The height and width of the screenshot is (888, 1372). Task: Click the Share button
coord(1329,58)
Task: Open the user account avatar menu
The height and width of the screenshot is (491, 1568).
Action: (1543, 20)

::::::::

- [What you have to do]
Rewrite every line of the listing above, requests included, and shift each coordinate in the answers by adding -31 to it.

- [Task result]
The height and width of the screenshot is (888, 1372). Task: Click the Share button
coord(1298,27)
Task: Open the user account avatar menu
The height and width of the screenshot is (491, 1568).
Action: (1512, -11)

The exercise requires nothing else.